Last night, Pulitzer Prize-winner Jennifer Egan sat down with The New Yorker fiction editor Willing Davidson in the swanky penthouse of Columbia’s very own International Affairs Building. Luscious lecturehopper Diana Clarke reports. 

The fifteenth floor of IAB is all corporate conference rooms, which, when the sun goes down, reveal the kind of glittering skyline New Yorkers pay penthouse rents to see. But Jennifer Egan, author and Pulitzer Prize-winner for A Visit from the Goon Squad, had a Fort Greene sensibility that seemed to bring things a little nearer to the ground. The occasion for her visit was Rewiring the Real, a series of talks on religion, technology, and literature hosted by the Institute for Religion, Culture, and Public Life. She was interviewed by Willing Davidson, the trim and dour fiction editor of The New Yorker.

A pensive Jennifer Egan

The novel, said Egan, was inspired by rereading Proust in her thirties, and coming to identify with his nostalgia for a world that had disappeared. That world, for Egan, was one without technology. Is technology changing us fundamentally as humans? Egan highlighted the rise of image culture, “the growing sense I think many of us have of our images as something separate from ourselves.” And while she herself is not an avid tech user—she noted that she writes only on legal pads because, “I need to get into a more meditative, instinctive state where I have ideas that surprise me”—many readers have told her that the loose interlocking structure of the twelve short stories that make up the book (“It’s a concept album,” Egan said—and the book, of course, focuses on the music industry) reminded them of the way Facebook allows the user to follow tangential connections between people. Egan, who did not join Facebook until after the book’s release, called the website “tremendously dull. It’s like everyone lives in huge Soviet apartment block” where you have no control, and can’t change around your furniture or decorations at any time.

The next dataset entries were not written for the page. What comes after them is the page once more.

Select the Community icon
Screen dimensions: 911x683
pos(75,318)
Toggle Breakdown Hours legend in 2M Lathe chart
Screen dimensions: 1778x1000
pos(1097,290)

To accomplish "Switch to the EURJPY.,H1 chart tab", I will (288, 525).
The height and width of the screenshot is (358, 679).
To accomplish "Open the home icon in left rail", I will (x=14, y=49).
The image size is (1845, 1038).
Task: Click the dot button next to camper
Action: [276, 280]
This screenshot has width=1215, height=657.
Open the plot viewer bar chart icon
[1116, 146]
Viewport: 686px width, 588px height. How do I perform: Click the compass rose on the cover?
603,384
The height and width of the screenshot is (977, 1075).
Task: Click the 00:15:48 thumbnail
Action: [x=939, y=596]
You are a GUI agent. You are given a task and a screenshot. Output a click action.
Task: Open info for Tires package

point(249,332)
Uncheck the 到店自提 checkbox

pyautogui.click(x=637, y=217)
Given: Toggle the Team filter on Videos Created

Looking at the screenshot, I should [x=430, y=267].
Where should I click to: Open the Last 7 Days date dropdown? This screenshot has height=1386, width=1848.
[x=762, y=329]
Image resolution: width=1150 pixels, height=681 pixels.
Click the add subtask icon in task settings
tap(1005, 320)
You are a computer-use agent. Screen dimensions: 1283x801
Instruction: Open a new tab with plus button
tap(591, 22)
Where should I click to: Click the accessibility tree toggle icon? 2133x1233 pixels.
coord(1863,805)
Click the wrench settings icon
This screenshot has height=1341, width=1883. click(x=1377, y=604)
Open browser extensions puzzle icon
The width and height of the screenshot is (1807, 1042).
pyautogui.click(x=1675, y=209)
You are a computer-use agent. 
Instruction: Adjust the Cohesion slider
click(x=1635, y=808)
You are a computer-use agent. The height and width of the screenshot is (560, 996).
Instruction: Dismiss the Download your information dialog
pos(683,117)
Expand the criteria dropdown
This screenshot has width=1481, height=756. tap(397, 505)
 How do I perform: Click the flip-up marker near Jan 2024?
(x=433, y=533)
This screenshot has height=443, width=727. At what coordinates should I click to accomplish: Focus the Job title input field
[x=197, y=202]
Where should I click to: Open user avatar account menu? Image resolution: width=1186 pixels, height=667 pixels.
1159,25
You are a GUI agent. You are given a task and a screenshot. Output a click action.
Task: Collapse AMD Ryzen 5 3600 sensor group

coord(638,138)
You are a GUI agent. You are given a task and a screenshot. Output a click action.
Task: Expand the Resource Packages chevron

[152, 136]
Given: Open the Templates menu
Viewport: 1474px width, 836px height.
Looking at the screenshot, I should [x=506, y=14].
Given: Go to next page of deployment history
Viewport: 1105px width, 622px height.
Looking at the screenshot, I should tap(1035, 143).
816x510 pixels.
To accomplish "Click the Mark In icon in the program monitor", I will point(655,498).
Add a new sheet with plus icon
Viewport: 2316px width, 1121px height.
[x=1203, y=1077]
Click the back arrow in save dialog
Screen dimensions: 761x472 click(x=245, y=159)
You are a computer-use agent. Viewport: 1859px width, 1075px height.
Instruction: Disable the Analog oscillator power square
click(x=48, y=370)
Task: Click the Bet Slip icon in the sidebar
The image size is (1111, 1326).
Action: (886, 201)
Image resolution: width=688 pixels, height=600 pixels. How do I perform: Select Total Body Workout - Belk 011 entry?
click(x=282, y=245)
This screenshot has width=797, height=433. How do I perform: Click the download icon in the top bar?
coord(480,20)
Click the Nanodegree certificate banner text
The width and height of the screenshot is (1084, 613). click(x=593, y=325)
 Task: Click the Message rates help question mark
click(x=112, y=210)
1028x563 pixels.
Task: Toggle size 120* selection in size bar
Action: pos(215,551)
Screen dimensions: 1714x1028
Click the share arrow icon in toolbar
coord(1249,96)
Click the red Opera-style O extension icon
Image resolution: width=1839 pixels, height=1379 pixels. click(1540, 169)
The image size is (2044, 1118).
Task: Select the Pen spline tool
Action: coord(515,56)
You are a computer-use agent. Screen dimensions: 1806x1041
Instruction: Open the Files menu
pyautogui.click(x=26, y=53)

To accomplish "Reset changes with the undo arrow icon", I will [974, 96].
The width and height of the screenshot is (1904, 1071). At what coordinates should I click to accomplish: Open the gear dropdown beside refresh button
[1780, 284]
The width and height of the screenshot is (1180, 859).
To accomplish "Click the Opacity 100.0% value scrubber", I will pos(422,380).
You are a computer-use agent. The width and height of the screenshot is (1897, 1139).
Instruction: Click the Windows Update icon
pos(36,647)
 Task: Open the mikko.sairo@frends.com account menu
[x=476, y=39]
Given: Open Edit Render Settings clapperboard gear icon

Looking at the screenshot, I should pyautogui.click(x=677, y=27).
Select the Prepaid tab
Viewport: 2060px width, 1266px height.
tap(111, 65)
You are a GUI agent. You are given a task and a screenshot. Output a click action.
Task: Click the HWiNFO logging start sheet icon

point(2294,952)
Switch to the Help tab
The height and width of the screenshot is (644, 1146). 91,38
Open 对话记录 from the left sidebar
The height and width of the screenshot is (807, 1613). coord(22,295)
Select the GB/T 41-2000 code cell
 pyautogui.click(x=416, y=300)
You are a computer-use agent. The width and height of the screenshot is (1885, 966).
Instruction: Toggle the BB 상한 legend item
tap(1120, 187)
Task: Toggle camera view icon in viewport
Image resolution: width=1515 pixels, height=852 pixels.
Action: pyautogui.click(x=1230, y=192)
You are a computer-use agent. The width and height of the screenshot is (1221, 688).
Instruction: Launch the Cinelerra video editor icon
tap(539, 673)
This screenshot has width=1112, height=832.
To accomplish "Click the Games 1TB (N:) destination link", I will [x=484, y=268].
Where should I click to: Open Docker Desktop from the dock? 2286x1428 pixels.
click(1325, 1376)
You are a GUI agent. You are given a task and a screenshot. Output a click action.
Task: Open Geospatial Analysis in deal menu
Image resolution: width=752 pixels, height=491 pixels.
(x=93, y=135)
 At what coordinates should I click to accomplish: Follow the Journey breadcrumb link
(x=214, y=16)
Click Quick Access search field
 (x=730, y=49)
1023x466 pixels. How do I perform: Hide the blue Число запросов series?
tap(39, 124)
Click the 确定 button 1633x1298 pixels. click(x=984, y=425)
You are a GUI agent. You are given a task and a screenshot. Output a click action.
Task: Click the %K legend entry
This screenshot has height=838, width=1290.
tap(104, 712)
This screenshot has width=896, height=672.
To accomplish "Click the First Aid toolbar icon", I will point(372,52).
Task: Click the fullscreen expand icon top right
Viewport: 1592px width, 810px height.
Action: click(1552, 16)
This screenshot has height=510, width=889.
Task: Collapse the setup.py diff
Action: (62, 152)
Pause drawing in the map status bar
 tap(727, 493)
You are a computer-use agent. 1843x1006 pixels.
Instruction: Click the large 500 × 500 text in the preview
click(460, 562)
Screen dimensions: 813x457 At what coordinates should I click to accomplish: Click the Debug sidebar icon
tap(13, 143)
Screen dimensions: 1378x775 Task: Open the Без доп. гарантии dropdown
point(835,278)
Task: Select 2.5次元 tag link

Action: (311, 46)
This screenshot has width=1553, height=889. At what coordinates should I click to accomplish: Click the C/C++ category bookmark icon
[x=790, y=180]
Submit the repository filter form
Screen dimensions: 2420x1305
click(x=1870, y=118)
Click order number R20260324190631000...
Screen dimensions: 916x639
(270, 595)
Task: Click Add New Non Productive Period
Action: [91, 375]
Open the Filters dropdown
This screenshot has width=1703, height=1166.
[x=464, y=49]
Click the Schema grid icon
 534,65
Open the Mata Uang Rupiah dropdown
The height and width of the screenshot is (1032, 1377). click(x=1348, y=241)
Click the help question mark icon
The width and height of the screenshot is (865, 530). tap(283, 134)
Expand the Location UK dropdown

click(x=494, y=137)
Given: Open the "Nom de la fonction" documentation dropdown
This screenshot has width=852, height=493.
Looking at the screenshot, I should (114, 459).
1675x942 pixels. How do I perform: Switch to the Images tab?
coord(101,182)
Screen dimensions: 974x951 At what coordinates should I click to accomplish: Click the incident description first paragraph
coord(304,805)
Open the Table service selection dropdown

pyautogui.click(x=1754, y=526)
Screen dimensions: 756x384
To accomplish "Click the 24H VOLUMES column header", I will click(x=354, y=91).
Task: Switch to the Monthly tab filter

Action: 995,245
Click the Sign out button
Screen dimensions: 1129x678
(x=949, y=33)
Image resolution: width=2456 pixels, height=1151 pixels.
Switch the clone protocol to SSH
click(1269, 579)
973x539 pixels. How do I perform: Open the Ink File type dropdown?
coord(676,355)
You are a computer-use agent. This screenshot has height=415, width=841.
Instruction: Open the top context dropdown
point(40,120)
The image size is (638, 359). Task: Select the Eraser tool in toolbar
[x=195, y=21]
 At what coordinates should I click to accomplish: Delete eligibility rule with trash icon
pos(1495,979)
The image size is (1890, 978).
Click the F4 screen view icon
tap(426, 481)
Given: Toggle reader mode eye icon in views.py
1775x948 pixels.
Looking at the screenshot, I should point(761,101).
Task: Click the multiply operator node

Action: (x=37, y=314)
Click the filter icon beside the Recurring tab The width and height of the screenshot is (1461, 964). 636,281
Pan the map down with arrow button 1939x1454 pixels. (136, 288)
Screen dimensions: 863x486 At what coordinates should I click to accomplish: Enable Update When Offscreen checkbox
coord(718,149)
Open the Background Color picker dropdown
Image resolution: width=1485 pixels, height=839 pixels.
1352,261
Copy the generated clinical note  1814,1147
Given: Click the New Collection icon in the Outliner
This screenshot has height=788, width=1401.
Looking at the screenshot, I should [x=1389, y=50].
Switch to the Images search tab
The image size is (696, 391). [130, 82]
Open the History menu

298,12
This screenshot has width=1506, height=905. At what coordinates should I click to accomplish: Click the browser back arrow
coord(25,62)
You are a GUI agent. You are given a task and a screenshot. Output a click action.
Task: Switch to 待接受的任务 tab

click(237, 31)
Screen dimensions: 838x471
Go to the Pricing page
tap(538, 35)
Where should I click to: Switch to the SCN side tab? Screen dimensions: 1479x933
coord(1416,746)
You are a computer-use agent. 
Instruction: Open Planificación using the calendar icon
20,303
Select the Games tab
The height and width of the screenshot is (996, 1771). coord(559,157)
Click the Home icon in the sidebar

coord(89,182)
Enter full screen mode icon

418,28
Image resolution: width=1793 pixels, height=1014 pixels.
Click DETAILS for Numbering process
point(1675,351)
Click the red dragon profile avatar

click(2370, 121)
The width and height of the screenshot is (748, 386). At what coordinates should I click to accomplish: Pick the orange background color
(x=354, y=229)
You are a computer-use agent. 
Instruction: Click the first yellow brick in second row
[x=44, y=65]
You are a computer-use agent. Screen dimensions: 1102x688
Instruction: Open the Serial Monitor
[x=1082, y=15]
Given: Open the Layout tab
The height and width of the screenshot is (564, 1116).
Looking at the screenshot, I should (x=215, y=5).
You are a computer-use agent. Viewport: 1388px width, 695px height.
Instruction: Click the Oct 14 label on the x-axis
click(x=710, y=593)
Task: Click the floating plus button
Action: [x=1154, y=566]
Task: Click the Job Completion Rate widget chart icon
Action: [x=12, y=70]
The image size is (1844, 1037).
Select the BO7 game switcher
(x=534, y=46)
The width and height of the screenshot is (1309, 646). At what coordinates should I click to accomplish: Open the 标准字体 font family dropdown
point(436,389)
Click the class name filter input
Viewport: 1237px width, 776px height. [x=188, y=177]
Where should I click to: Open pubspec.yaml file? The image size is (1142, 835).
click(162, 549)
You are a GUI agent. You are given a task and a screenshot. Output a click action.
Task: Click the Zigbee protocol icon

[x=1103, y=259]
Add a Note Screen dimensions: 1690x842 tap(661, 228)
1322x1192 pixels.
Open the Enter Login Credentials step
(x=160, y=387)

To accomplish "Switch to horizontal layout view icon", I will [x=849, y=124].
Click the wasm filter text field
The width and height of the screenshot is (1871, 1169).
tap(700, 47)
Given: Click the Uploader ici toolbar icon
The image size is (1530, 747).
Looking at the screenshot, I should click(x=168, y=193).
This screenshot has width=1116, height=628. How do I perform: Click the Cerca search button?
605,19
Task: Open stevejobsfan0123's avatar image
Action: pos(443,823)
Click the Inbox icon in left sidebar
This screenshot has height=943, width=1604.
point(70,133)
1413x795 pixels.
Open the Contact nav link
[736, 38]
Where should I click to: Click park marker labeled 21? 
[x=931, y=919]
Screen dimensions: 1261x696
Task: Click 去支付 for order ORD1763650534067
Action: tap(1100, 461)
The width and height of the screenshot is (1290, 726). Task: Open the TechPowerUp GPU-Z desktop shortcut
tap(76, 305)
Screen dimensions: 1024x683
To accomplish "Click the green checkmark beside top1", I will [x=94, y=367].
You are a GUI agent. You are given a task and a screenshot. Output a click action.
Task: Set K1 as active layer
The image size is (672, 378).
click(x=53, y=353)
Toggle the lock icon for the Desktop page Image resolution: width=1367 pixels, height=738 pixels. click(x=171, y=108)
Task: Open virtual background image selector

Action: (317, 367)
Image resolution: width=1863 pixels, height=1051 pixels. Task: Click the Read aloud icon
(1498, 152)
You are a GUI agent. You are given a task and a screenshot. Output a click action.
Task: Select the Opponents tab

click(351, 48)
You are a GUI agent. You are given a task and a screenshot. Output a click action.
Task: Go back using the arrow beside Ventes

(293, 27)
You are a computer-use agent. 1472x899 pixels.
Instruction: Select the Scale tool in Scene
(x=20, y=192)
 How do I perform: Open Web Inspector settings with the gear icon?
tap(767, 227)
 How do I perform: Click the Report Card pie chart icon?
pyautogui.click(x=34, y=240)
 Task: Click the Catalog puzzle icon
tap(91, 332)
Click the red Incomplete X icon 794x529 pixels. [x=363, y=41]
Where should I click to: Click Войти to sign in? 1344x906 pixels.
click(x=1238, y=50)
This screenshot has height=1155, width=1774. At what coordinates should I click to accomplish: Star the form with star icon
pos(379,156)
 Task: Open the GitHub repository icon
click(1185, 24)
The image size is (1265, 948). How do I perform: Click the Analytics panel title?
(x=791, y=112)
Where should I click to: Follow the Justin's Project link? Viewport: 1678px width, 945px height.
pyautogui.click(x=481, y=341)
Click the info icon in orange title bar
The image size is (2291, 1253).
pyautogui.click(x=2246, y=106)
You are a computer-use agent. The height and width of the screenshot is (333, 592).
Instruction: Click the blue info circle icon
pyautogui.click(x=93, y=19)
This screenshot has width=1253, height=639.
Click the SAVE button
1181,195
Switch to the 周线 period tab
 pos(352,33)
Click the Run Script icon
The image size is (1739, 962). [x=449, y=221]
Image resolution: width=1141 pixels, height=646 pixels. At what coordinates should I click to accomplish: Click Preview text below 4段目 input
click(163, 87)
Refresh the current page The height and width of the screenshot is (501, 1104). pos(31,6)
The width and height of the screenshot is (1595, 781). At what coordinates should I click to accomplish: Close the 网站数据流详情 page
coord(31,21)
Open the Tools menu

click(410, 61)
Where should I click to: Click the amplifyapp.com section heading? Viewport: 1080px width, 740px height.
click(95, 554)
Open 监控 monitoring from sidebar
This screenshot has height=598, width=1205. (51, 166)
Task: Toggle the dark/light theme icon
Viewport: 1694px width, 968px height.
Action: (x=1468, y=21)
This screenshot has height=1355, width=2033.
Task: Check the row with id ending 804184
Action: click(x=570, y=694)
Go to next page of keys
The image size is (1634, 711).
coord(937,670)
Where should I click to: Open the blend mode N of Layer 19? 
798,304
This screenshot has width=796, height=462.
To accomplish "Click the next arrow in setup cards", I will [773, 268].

Egan believes that people treat the modern phenomenon of constant connectivity as a means to temporary transcendence, an easily accessible hit of satisfaction, a symbol for something that is missing from frenetic contemporary life. Of Goon Squad she says, “it mimicked the hypertext model, following laterally” between the lives of her characters. And despite its author’s evident skepticism over the value of technology in everyday life (her children “sense the terror I feel” at the idea of them growing up connected), Egan acknowledges that it’s an inescapable fact. To that end, Goon Squad is perhaps most famous for the PowerPoint chapter, in which twelve-year-old Allie explores her loneliness, and expressed her love for her brother, Lincoln. If the story had been told in traditional narrative, said Egan, it would have been “nauseating” for its sweetness. But with the soulless filter of a boardroom presentation, it aches with sincerity, much as Egon’s honest answers countered the grubby industrial carpeting of IAB 1501.

“Excitement is excitement,” said Egan. If people are doing everything else on iPads and e-readers, books have to follow if they’re going to survive. Don Quixote and Tristram Shandy did everything a novel ever will, so all we can do now is innovate.